動作はほとんど問題ないが,シャッターの動きがときどき不完全なことが認められた。どうもばねが油切れしているようなので少量の油を差した。その結果,動作は完璧になった。

では,試写してみよう。

まず,ボルタ判フィルムを作らなければならない。前回作ったときの残りがあるのでそれを使ってボルタ判用スプールに巻き替えた。フィルム感度100のモノクロフィルムである。
写真4は遠景である。当日は久々の晴天にめぐまれ,屋外での写真撮影には最適な状況であった。しかし,このカメラはやはり遠距離には適さないようだ。写真4である。
写真4.遠景

つぎに15~20 mほどの距離から撮ってみた。写真5である。建物などは割りによく写っているようであるが,文字が判然としない。やはり,この距離での撮影もあまり適していないといえる。

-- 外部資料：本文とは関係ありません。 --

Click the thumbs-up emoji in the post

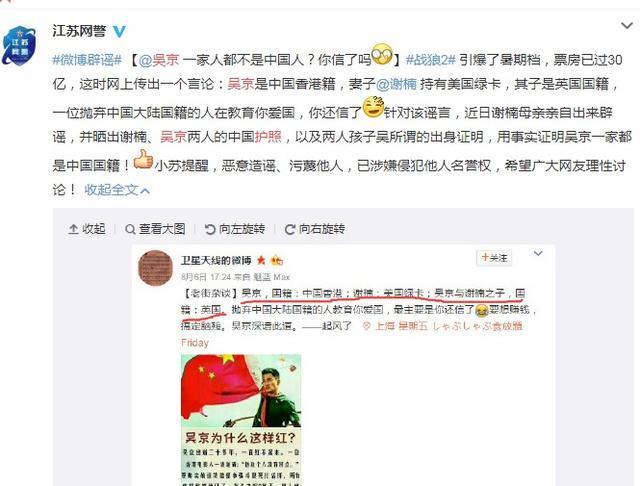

画面の左右下隅が若干黒ずんで見える。周辺光量の不足だろうか?

写真5.中距離

 最後に3 mほどの距離から撮ってみた。写真6である。さすがにこの距離だと文字もはっきりしている。背景もほどよくボケている。つまり,遠景はこの「背景のボケ」に相当する程度にしか写らないということである。
 ただし,よく見ると窓枠の左側が斜めに曲がっているのがわかる。

写真6.近景

以上の試写結果を要約する。

(1)距離3~5 m程度の撮影に適しており,遠景撮影には向かない。
(2)左右下隅に若干の光量落ちが認められる。ただし,あまり気にならない。
(3)周辺の歪もあまり気にならない。
 また,カメラの機能・性能ではないが,得られた写真の一部に繊維状のごみが見られた。これは亀吉がフィルムを巻き替えたときに混入したものと考えられる。如何にごみを排除するか?今後の課題となった。